- WORK TO BE COMPLETED
Report each line of the data that contains the string "Available".

- Records from a dataset
--- START ---
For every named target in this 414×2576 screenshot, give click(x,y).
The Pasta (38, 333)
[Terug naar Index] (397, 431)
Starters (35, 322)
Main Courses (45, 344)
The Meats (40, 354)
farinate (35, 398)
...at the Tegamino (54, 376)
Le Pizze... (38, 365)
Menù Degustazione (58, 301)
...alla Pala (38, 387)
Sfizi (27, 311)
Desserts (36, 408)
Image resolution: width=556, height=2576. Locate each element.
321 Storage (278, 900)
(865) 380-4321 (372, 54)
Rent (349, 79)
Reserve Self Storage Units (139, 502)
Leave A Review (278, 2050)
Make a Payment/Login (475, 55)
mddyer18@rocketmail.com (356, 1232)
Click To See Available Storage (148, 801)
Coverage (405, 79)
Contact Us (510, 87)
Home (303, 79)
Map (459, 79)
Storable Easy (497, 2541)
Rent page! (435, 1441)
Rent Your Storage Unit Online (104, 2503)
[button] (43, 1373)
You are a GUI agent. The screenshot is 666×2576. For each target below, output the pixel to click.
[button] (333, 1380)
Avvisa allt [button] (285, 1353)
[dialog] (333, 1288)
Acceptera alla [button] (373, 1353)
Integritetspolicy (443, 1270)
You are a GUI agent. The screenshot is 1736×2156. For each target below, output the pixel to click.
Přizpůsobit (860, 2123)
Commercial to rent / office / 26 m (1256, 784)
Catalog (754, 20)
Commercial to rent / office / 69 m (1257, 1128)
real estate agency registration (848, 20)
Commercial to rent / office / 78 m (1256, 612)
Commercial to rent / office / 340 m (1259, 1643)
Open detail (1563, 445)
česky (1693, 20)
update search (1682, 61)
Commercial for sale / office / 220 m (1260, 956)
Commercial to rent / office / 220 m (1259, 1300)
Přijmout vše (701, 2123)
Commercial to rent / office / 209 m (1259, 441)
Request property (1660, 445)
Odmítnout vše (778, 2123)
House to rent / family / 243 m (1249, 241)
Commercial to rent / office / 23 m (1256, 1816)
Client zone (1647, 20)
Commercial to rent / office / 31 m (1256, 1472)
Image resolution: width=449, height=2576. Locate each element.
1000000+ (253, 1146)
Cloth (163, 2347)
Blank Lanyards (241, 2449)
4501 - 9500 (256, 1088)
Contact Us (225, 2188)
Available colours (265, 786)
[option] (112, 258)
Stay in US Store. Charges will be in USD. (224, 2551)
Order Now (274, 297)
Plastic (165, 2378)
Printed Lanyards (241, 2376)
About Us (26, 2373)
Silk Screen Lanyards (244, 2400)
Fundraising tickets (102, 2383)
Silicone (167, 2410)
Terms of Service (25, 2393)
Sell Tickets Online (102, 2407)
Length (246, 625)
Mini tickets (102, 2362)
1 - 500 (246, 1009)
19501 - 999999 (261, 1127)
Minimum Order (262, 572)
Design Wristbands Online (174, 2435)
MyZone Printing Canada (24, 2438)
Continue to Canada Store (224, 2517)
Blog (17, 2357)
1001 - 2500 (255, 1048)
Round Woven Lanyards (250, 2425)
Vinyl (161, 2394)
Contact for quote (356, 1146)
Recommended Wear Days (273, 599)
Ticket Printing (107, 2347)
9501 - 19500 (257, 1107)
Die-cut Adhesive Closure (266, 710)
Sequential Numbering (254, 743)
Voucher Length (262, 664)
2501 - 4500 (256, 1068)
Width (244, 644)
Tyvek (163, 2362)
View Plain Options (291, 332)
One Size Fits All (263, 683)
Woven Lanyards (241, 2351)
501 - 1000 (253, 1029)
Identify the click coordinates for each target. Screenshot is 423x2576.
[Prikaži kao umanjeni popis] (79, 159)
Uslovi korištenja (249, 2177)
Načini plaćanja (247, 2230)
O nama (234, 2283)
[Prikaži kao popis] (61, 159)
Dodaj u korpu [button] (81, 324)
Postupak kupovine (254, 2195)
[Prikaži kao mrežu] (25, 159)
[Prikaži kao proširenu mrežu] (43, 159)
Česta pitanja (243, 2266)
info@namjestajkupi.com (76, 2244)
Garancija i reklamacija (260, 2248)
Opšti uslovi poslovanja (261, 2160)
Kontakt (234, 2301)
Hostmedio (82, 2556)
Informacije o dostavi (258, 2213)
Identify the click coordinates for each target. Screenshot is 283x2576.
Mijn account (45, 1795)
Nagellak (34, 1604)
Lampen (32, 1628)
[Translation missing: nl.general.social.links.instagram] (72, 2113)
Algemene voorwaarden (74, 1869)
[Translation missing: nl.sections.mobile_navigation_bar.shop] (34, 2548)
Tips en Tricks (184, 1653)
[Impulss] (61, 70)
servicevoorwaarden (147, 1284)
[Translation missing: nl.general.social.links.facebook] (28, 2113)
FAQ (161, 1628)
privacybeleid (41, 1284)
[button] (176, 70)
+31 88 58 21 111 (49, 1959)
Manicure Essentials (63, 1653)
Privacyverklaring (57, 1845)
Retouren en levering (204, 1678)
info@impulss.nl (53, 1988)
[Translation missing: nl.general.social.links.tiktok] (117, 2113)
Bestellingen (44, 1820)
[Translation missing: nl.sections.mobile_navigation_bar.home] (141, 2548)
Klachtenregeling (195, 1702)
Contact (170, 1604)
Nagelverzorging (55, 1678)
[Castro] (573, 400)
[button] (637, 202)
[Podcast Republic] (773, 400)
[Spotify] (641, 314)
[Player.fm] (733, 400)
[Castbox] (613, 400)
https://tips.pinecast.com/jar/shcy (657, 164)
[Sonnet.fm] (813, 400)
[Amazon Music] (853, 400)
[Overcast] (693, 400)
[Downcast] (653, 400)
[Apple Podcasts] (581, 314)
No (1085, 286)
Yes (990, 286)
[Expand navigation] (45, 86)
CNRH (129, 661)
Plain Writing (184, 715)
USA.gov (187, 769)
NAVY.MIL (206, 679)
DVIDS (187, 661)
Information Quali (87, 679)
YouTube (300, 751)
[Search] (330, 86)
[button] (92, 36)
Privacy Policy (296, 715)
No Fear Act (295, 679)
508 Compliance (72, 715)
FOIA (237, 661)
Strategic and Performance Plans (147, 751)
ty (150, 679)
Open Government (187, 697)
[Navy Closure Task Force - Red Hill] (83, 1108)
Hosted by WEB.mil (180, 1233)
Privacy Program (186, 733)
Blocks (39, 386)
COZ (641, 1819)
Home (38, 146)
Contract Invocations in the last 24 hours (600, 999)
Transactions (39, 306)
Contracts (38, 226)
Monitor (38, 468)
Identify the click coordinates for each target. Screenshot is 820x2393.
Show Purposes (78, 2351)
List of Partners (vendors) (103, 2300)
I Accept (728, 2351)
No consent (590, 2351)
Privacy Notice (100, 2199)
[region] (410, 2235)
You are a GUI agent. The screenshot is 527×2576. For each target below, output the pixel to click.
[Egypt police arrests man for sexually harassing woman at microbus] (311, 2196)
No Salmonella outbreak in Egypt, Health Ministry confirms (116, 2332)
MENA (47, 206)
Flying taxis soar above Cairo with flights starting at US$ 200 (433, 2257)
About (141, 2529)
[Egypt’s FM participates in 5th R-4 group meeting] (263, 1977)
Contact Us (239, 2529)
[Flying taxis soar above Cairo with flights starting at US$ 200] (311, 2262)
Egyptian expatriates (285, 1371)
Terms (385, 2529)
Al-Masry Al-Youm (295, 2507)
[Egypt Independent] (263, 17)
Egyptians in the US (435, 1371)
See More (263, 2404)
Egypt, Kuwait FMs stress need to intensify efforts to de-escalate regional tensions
--- END ---
- WRITTEN RESPONSE
Click To See Available Storage (148, 801)
Available colours (265, 786)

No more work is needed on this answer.